Millones de niños trabajan para sobrevivir: Ninguno de ellos es cubano

Santiago de Cuba, 12 de jun.- Como cada mañana mientras dura el curso escolar, este miércoles 12 de junio José Carlos viste su uniforme  para ir a la escuela. Su única preocupación es llegar temprano, reencontrarse con su maestra y amiguitos del aula, dar clases para aprender algo nuevo en cada una de las asignaturas y en las  tardes encontrar el tiempo adecuado para repasar lo aprendido, jugar con los niños del barrio y compartir con la familia.

A él con los 10 años vividos,  ni se le ocurre pensar que se celebra hoy en todo el planeta el Día Mundial contra el trabajo Infantil. Mamá, papá y abuelos están ahí siempre pendientes para que su vida sea agradable, para propiciarle una niñez tranquila y se sienta bien.

Lo que hace José Carlos, se reitera en cientos de hogares de Santiago de Cuba donde hay infantes en edad escolar. Cuba tiene el mérito de  contar con una infancia feliz. Los niños tienen el derecho a la vida desde que comienza a formarse en el vientre de su madre, antes de nacer tienen  nombre y ocupan un lugar en nuestra sociedad.

Por ello hoy cuando se celebra en todo el planeta el Día Mundial contra el trabajo Infantil aplaudimos el esfuerzo del gobierno revolucionario por materializar el pensamiento martiano “Los niños nacen para ser felices” y  lamentamos  que unos  168 millones de pequeños en el mundo,  en vez de ir a la escuela, de jugar, ir a un Parque de Diversiones,  se dediquen a trabajar, para poder sobrevivir y ayudar a la familia.

Hoy por hoy, unos 168 millones de niños trabajan en el mundo. Según relata Naciones Unidas  “Ellos no van a la escuela y no tienen tiempo para jugar. Muchos no reciben alimentación ni cuidados apropiados. Se les niega la oportunidad de ser niños.
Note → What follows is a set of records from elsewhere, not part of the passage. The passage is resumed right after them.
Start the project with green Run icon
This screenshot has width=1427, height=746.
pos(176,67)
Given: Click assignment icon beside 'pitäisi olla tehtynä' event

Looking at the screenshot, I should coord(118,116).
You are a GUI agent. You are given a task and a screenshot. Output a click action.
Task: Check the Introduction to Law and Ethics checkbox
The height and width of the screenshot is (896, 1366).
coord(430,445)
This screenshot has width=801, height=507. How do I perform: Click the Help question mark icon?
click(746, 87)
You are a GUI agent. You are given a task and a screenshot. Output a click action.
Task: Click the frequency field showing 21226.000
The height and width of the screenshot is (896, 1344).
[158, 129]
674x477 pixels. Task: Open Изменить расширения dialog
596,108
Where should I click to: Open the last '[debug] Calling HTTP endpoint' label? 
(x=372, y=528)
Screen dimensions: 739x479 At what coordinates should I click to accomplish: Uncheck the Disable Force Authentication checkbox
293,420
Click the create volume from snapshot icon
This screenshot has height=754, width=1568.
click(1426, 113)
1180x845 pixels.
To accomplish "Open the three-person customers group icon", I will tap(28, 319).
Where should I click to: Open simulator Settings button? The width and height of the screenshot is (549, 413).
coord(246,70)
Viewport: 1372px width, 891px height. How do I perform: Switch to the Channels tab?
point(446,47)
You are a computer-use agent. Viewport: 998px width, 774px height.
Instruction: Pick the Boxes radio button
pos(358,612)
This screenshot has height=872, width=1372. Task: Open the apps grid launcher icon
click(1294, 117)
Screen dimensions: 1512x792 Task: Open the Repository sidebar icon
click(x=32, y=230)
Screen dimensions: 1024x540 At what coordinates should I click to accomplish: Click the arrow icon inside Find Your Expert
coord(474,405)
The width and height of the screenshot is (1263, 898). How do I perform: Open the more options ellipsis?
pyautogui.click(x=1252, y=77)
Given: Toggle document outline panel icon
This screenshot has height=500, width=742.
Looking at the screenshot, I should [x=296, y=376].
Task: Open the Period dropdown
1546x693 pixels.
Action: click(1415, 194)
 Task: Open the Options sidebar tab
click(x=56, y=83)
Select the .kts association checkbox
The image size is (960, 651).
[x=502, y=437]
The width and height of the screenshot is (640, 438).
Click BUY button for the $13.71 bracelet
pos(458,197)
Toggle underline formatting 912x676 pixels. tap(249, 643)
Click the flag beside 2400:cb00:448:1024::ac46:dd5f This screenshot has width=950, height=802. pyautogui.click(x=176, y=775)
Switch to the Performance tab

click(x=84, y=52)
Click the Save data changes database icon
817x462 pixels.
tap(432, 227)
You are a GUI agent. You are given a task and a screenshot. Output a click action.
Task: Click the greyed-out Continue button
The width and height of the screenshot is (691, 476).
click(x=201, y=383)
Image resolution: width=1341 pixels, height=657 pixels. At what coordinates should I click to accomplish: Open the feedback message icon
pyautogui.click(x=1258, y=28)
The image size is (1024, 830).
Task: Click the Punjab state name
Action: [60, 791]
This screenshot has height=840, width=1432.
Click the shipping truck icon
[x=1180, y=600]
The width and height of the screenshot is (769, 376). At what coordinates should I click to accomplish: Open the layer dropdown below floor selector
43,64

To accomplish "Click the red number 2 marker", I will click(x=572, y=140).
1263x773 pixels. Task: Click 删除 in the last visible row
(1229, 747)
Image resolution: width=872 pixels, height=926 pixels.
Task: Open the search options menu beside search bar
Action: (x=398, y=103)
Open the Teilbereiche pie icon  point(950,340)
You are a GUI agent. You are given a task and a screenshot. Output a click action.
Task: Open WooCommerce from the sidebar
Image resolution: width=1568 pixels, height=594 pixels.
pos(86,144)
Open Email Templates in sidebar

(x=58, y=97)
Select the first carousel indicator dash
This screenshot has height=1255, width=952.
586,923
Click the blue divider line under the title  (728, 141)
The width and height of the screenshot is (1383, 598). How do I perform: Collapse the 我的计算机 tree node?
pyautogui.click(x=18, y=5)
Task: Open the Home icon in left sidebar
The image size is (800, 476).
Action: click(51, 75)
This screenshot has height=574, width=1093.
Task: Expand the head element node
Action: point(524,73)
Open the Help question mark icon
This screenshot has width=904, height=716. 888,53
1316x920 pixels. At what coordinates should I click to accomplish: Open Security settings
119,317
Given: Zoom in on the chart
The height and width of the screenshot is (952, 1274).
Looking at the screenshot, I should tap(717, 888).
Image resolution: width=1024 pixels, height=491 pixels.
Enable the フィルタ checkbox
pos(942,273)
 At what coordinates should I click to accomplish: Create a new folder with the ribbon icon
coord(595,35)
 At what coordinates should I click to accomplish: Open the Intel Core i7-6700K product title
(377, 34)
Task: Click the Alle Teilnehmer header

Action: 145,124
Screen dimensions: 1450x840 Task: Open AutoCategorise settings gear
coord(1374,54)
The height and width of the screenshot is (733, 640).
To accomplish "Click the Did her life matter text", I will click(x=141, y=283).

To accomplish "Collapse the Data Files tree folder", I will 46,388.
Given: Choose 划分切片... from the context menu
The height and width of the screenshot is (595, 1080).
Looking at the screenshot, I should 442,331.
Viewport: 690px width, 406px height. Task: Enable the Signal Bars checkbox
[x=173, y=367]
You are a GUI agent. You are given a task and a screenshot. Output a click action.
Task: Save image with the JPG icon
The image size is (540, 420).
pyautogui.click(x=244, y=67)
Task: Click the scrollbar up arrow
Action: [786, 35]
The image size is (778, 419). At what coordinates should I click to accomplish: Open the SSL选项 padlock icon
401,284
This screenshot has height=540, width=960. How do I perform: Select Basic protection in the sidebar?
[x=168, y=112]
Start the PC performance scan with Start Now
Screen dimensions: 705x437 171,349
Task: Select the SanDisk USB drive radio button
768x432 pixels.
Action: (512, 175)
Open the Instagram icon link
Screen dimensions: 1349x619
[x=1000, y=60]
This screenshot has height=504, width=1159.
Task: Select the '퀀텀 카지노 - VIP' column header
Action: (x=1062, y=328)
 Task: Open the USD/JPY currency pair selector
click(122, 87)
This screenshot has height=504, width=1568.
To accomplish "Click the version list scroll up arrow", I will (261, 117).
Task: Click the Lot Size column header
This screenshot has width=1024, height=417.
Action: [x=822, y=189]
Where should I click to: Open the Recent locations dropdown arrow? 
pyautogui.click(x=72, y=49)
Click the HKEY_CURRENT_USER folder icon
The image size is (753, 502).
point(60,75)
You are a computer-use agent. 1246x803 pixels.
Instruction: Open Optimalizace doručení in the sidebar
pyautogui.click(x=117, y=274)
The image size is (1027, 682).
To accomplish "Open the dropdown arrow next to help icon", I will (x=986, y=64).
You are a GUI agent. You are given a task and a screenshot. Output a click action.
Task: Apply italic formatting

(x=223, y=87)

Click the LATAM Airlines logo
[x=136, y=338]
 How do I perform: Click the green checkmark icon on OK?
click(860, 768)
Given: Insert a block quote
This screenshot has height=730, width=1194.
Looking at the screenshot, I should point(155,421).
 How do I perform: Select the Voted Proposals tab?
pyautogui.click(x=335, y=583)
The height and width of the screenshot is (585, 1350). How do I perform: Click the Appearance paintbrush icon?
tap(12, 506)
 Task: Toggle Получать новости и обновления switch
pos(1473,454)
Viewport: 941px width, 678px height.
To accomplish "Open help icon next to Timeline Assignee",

Más de la mitad de estos pequeños están expuestos a las peores formas de trabajo infantil en ambientes peligrosos, son tratados como esclavos, y  realizan múltiples formas de trabajo forzoso, actividades ilícitas incluyendo el tráfico de drogas y prostitución, así como participan involuntaria en los conflictos armados”.

Que en pleno siglo XXI tengamos que leer tal afirmación duele. Lástima que el Señor Donald Trump, Presidente de los Estados Unidos no se detenga por un instante en leer esta cifra para que se estremezca su corazón y se sensibilice con un problema global que podría cambiar, si quienes manejan el poder y el dinero  unieran fuerza  para socorrer a quienes como escribiera Martí, “…son la esperanza del mundo”. 

Hace 100 años  la Organización Internacional del Trabajo (OIT)   promueve el trabajo decente y se pronuncia en favor de la protección de los niños, y un siglo después esta es la realidad, millones de pequeños en el planeta piden ayuda. Hoy no es posible pensar siquiera en que haya una verdadera  conciencia para que se haga realidad lo que promueve la OIT: Los niños no deberían trabajar en el campo, sino en  sus sueños. Mientras esta situación ocurre en la mayoría de los países del planeta, en Santiago de Cuba, José Carlos desde bien temprano amaneció con sus sueños. Seguro al concluir la jornada, se sentará frente al televisor y estará complacido. Pero en la noche cuando den la noticia volveremos a ver por la televisión que hoy en  el  Día Mundial contra el trabajo Infantil, millones de niños y niñas claman justicia y derechos… Pero ninguno de ellos es cubano.